Morphology-dependent entry kinetics and spread of influenza A virus

Influenza A viruses (IAV) display a broad variety of morphologies ranging from spherical to long filamentous virus particles. These diverse phenotypes are believed to allow the virus to overcome various immunological and pulmonary barriers during entry into the airway epithelium and influence the viral entry pathway. Remarkably, lab-adapted IAV strains lost this morphological variance and exhibit preferred spherical morphology. However, it remains unclear which factors lead to this lab-adapted preference and which pulmonary defense factors are responsible for the preferred filamentous morphology in physiological settings.

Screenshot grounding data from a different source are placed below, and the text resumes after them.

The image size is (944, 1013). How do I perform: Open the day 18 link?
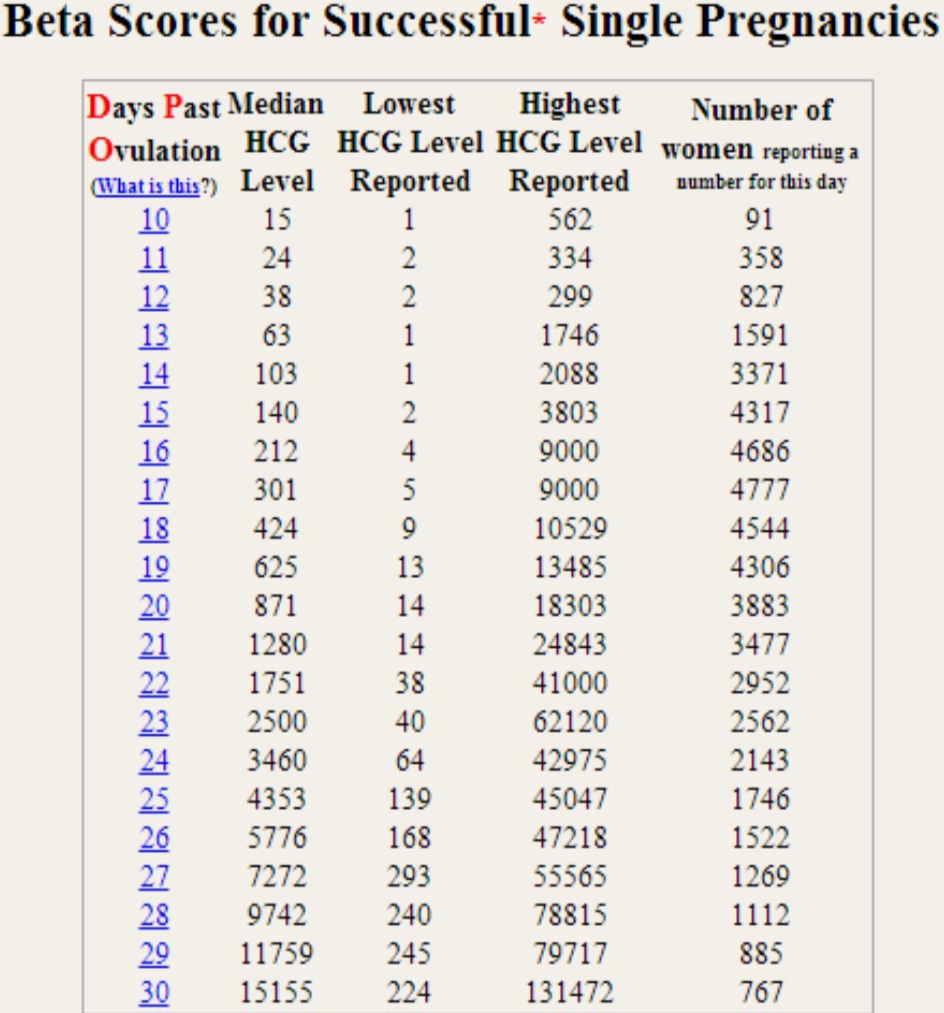pos(154,529)
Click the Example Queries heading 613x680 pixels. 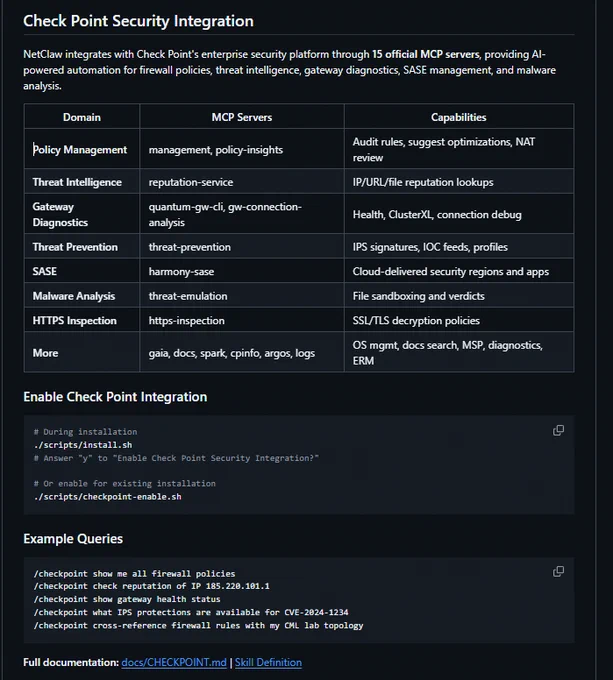[73, 539]
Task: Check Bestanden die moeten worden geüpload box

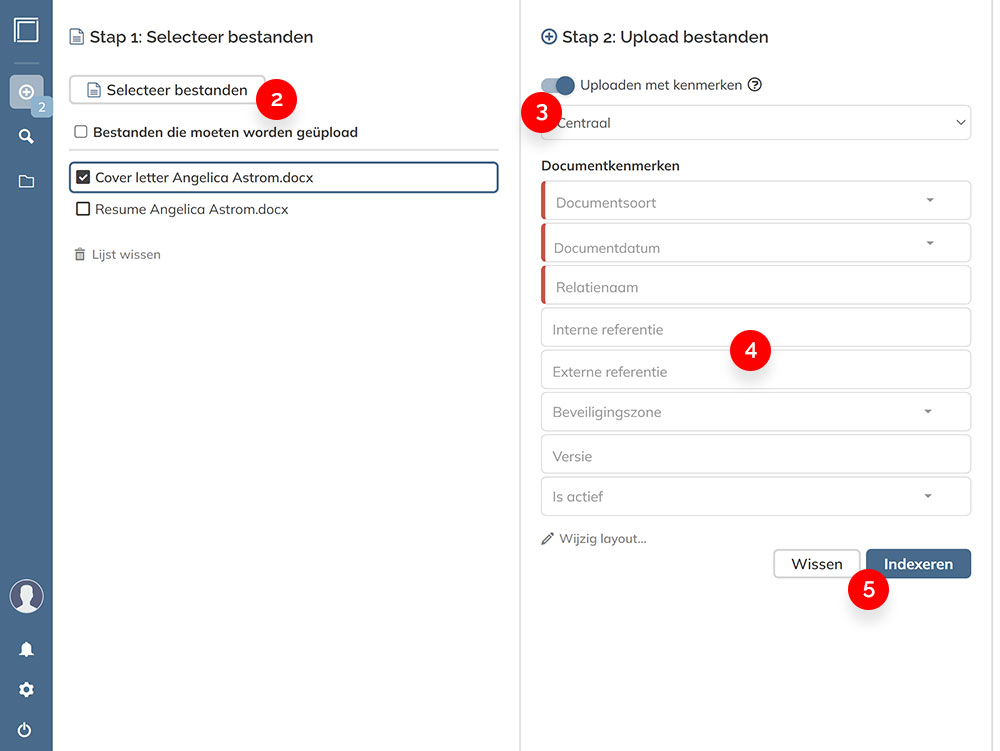Action: tap(81, 132)
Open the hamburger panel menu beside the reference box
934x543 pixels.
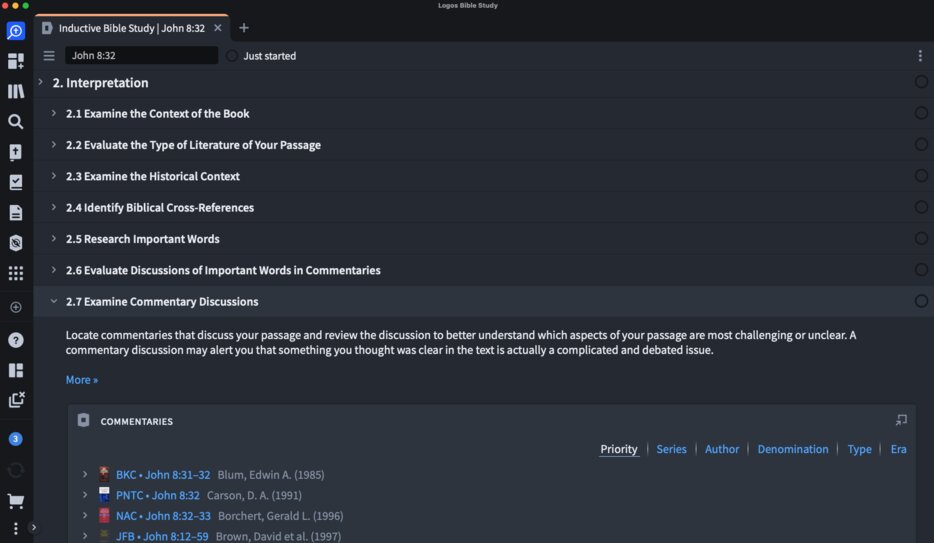(49, 56)
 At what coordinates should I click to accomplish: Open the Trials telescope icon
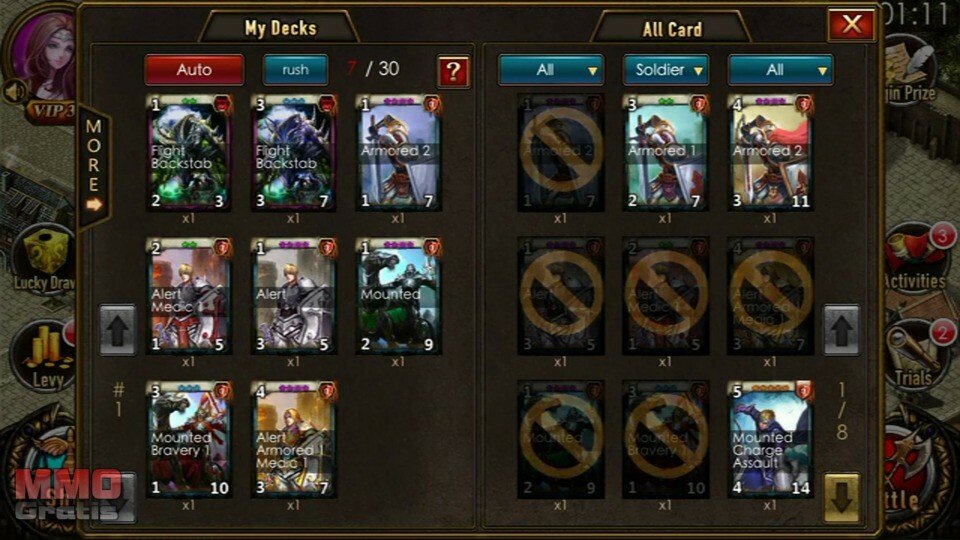[x=916, y=354]
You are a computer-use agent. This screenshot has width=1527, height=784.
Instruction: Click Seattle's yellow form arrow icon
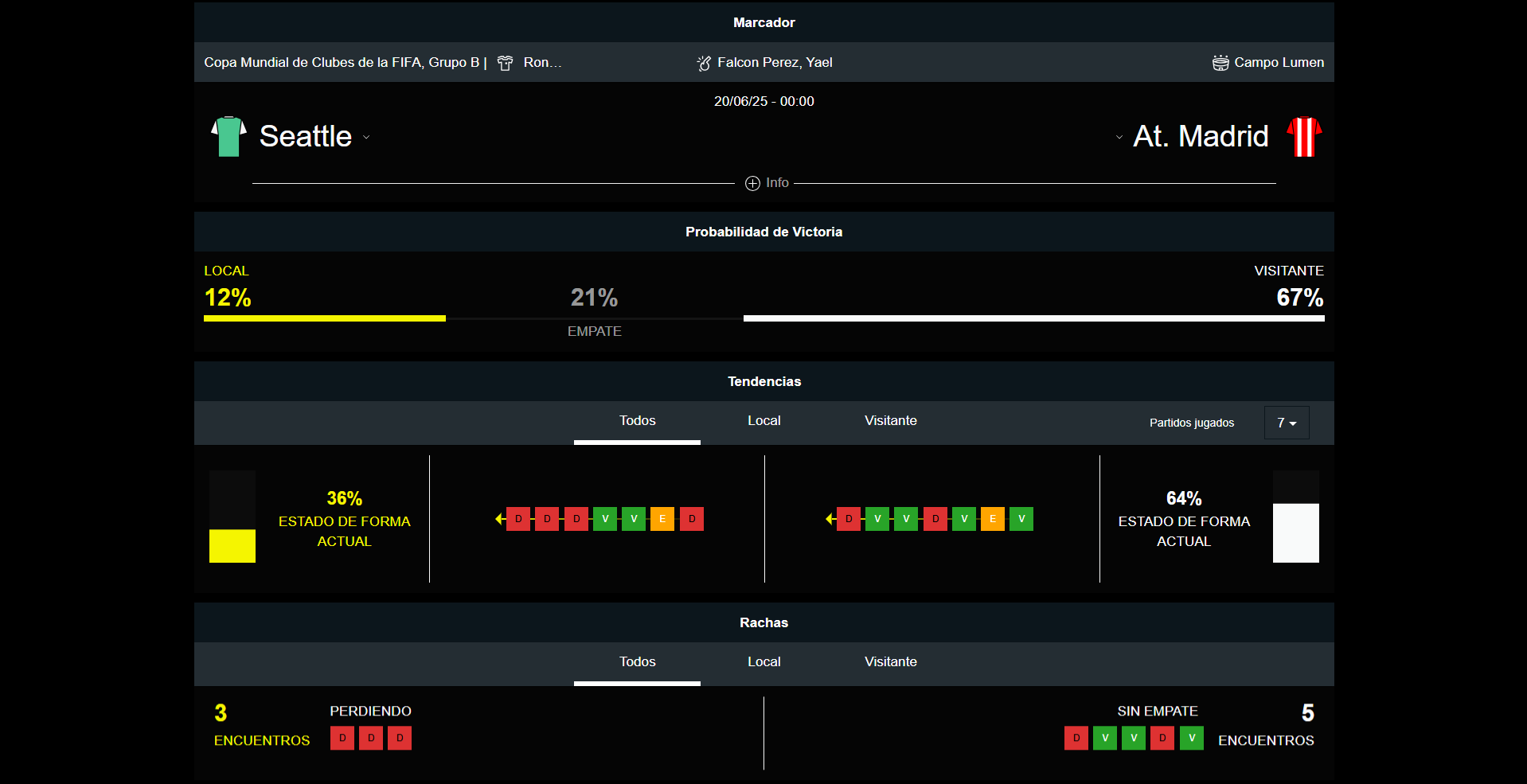coord(500,519)
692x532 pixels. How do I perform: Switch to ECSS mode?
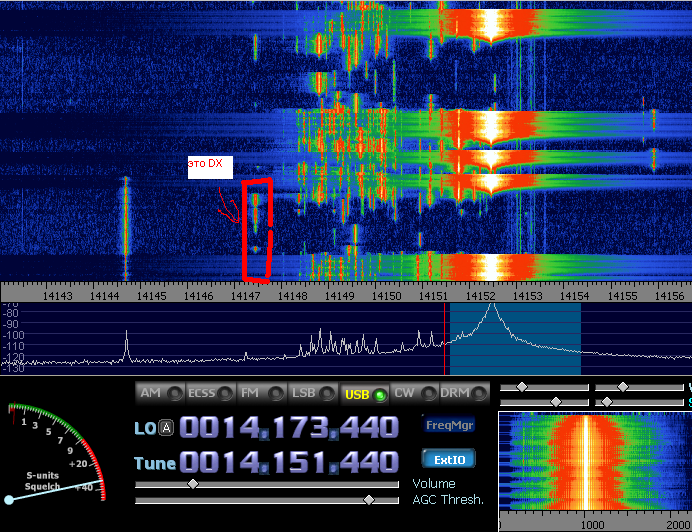211,394
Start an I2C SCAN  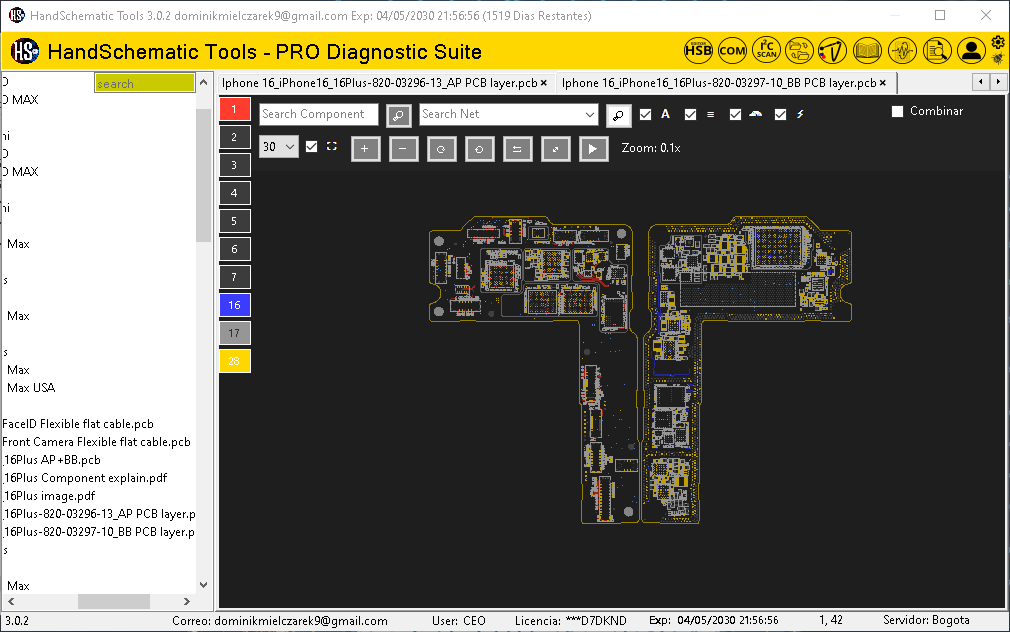pos(766,50)
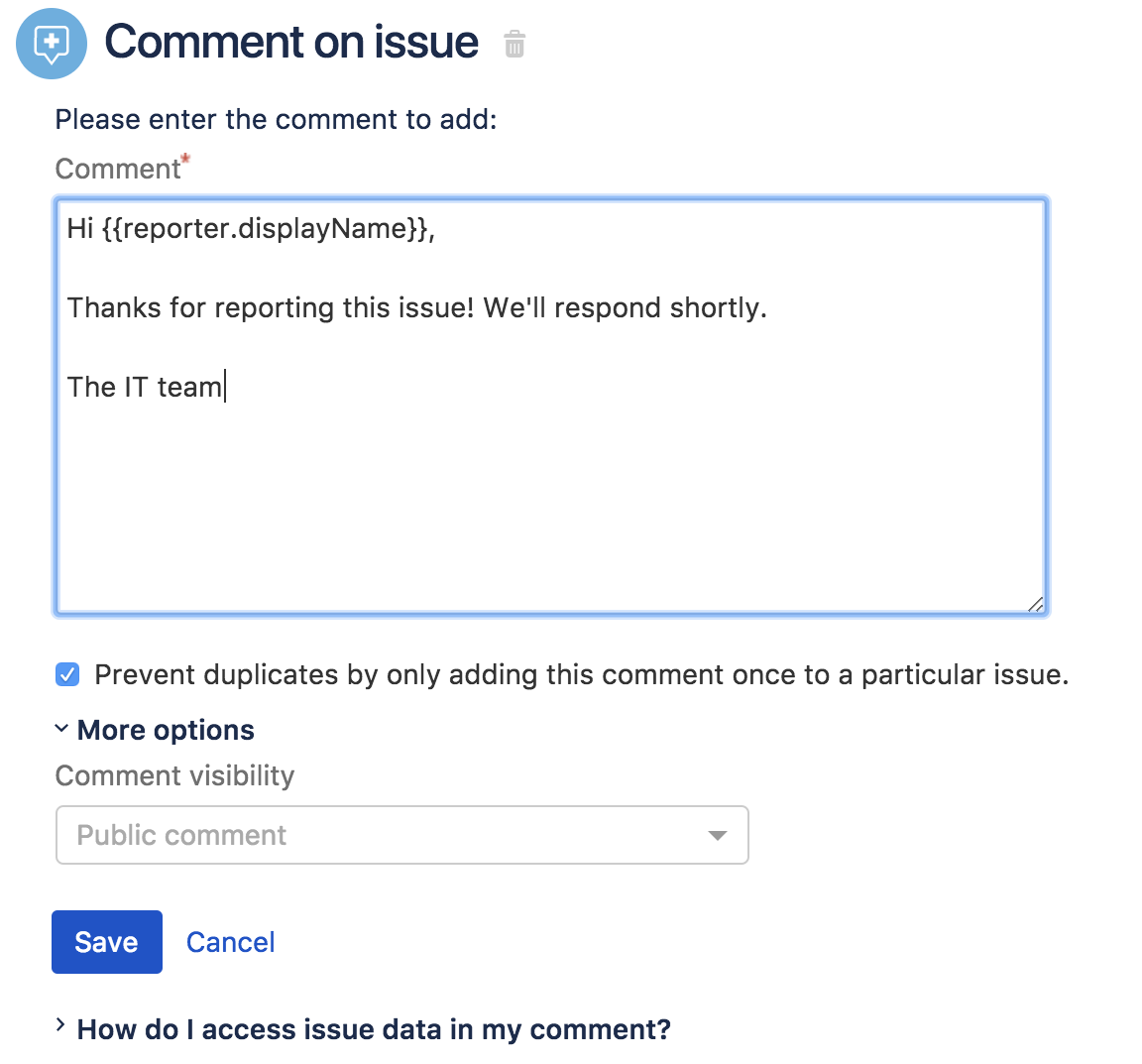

In this study, we established fluorescent reporter viruses with spherical or filamentous morphology but with the same surface glycoproteins. We developed a correlative fluorescence and scanning electron microscopy workflow to analyze the impact of viral morphology on cell-to-cell spread and identify conditions under which IAV with either spherical or filamentous morphology confer an advantage. Our findings demonstrate that filamentous IAV cell-to-cell spread is significantly slower in various cell lines, which can explain the predominant spherical morphology in lab-adapted strains. This observation is consistent with delayed entry kinetics of filamentous viruses structurally analyzed by cellular cryo-electron tomography. We found that cellular junction integrity and mucin do not exert morphology-dependent inhibition of IAV cell-to-cell spread. On the other hand, filamentous virions confer an advantage under the pressure exerted by neutralizing antibodies against hemagglutinin.